Today, the California Department of Toxic Substances Control is leading an effort to seal up the slag pile for good — and, hopefully, end any further leaching of harmful heavy metals into the environment. “We’re excited about getting the site cleaned up,” said Robert Batha of the Bay Conservation and Development Commission, which will need to sign off on the upcoming remediation work. “It’s been a mess for many, many years.”
A feasibility study was completed earlier this month outlining six potential approaches; all would reduce pollution levels at the site to values acceptable under the 2000 California Toxics Rule. Two options involve excavating the slag, but according to Mark Piros, unit chief for the Department of Toxic Substances Control, they’ve already been ruled out. Disposal would cost more than $1.7 billion.
The remaining four approaches entail constructing physical and hydraulic barriers around the slag to prevent metals from escaping into the environment, at a cost of between $94 million and $139 million. According to Department of Toxic Substances Control spokeswoman Charlotte Fadipe, a remedial action plan presenting the preferred alternative will be available by next summer, along with an environmental impact report assessing for the first time potential harm from the site on neighboring wetlands and aquatic habitats.
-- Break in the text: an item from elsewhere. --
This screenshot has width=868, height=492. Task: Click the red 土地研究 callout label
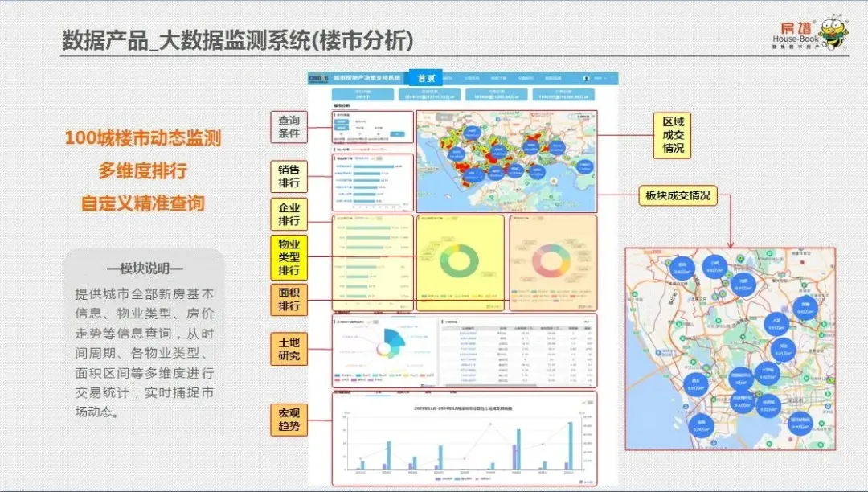point(288,347)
Next, permits will have to be obtained from agencies including the Army Corps of Engineers, the California Water Quality Regional Control Board, and the Bay Conservation and Development Commission. Given the toxicity of the site and its location on (and in some cases beneath) the bay, permitting is likely to be a difficult process. At this stage, there’s no telling how long it’ll be before the actual work begins, which itself will take another three years. In the meantime, heavy metals from the slag deposit will continue their march into the bay.
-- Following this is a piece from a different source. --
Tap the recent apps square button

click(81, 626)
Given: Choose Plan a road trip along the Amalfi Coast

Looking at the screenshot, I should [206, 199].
“Some of these cleanups can take a very, very long time, just by their nature,” Fadipe said. This project poses a particular challenge due to its size and the volume of toxic materials present. “The Selby Slag Site is one on the largest sites in the Bay Area in terms of the anticipated scope and estimated cost of the cleanup,” she said.
But that still doesn’t explain the three-decade remediation process, which began in the 1980s. Piros said he wasn’t sure why the actions taken in 1990 and 1991 weren’t designed to tackle the problem once and for all, instead of leaving the perimeter of the pile open to the environment for another quarter-century. “Compared to some of our other projects, this has definitely been a longer time frame,” he said.
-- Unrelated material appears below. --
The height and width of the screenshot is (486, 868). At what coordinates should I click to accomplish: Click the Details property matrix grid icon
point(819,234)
Containment of the slag will be funded in roughly equal measure by three parties: former smelting plant operator ASARCO, which went bankrupt in 2005 but was required to set aside $39 million for remediation; current landowner CS Lands, a subsidiary of oil company Phillips 66; and the California Lands Commission.
The involvement of the commission, a steward of public lands, is an interesting footnote to the site’s history. In the late 1940s, the commission entered into a lease with ASARCO that allowed it to continue dumping slag into the bay. Project manager Dave Plummer, who has followed the slow progress of the smelting site cleanup since 2000, explained that at the time, filling the bay for development was viewed as a desirable practice: “Every low-lying area became a landfill of some sort.” Even the State Lands Commission, ostensibly charged with protecting natural resources, supported the destruction of the bay.
Some seventy years later, it’s legally bound to help clean up the mess. No matter which remediation plan is selected, however, the slag and its toxic metals will remain. Phillips 66 doesn’t yet have plans for the site, spokeswoman Janet Grothe said, but it’s unlikely that the risk of contamination will ever disappear.